Absurd na igrzyskach
Pierwszy dzień piłkarskich zmagań na igrzyskach olimpijskich zaczął się od prawdziwego kuriozum. Po dwóch godzinach od zakończenia meczu Argentyna – Maroko oficjele zdecydowali się wznowić spotkanie i zweryfikować gola na 2:2 zdobytego przez piłkarzy z Ameryki Południowej w 106. minucie.
Bramka Argentyńczyków została cofnięta, a zawodnicy rozegrali kolejne trzy minuty, w których żadnej z drużyn nie udało się trafić do siatki. Tym samym starcie wygrali gracze z Maroka.

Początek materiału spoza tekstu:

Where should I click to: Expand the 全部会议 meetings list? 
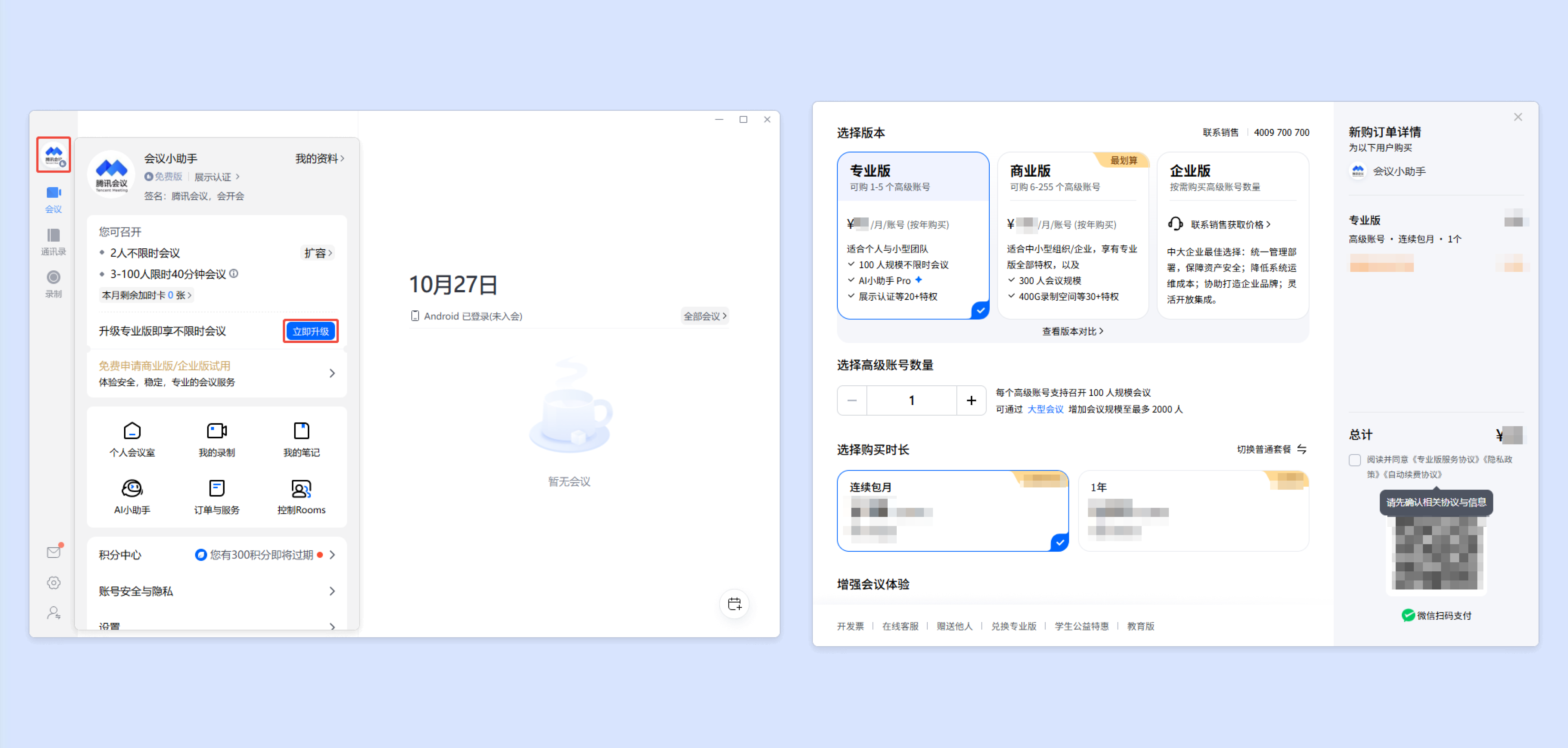704,316
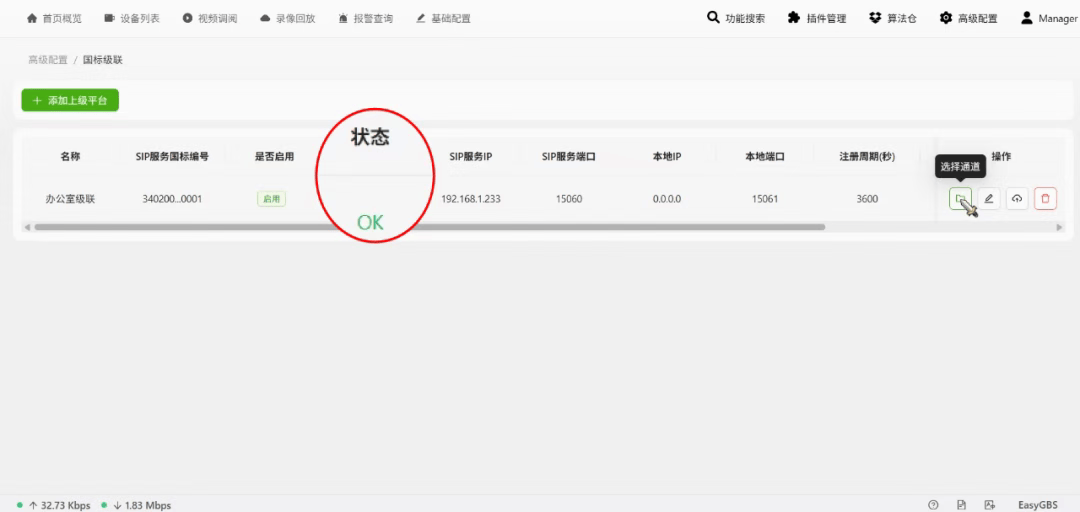Click the select channel folder icon

[959, 199]
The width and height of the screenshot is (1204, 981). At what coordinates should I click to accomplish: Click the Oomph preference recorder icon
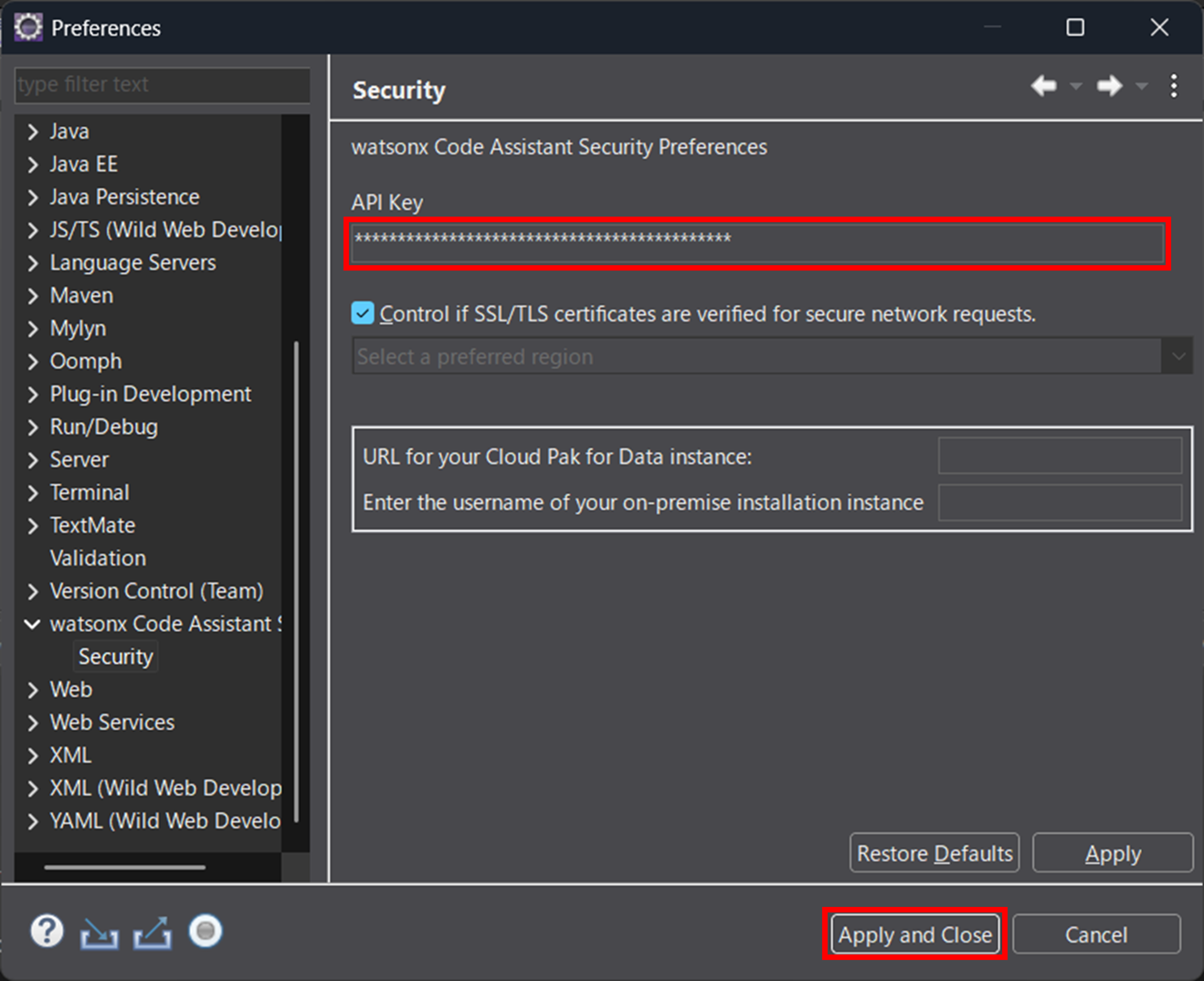click(206, 932)
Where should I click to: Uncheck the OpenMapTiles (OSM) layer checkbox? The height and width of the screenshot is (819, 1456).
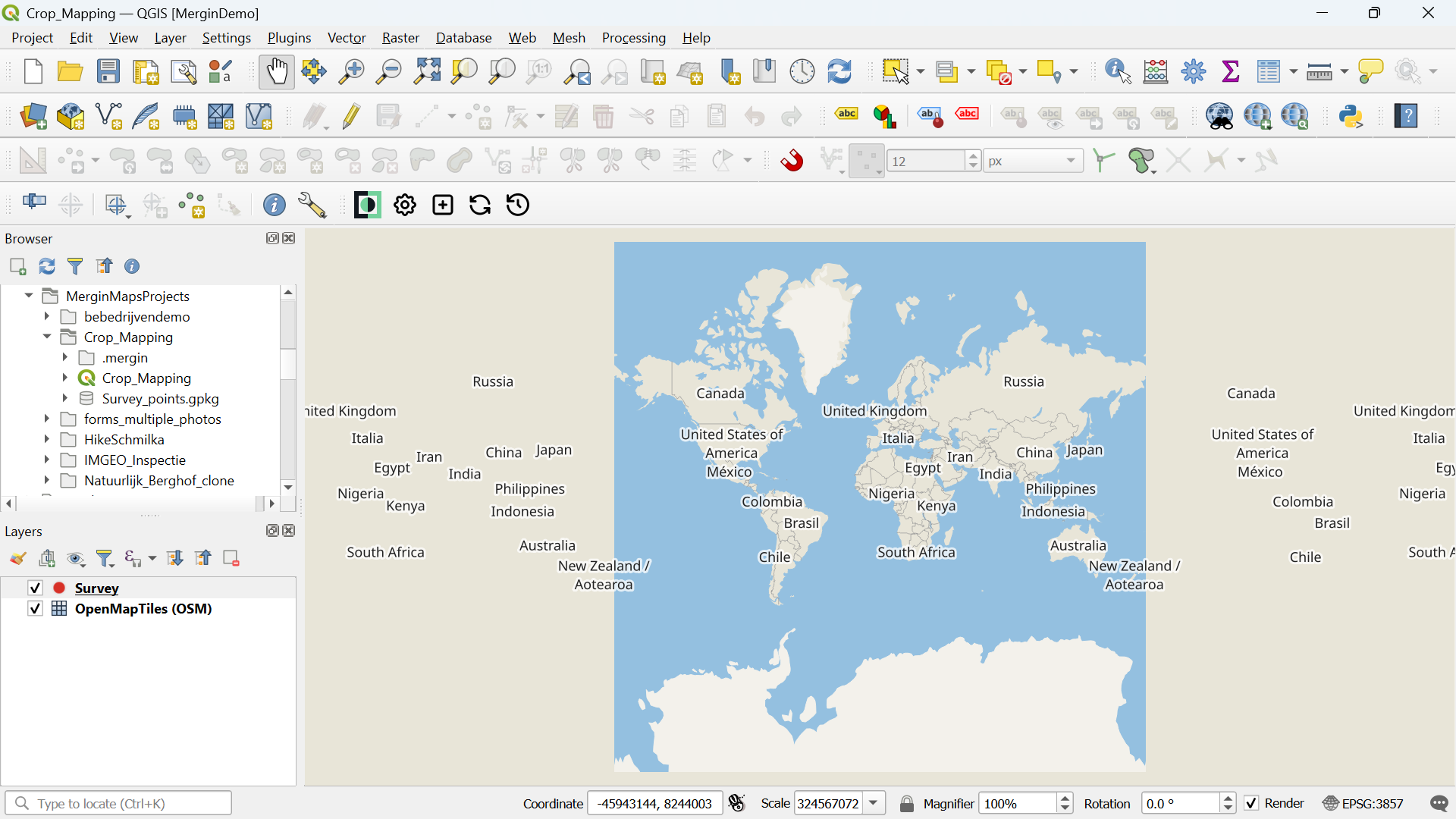(35, 608)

Cała sytuacja odbyła się szerokim echem w świecie sportu i wywołała sporo dyskusji. Do kontrowersyjnych wydarzeń na stadionie w Saint-Etienne odniósł się także selekcjoner reprezentacji Argentyny, Javier Mascherano.
Były piłkarz Barcelony jasno dał do zrozumienia, co uważa o zachowaniu sędziego i organizatorów turnieju na igrzyskach olimpijskich. Jego słowa przekazał dziennikarz, Tancredi Palmeri.
– To największy cyrk, jaki kiedykolwiek w życiu widziałem – krótko skwitował Mascherano.
Argentyna tym samym w absurdalnych okolicznościach przegrywa na start igrzysk. Kolejną okazję na zdobycie punktów podopieczni Mascherano będą mieli w sobotę, 27 lipca. Zmierzą się wówczas z Irakiem. Tego samego dnia następny mecz rozegra także Maroko. Rywalem zespołu z Afryki będzie Ukraina.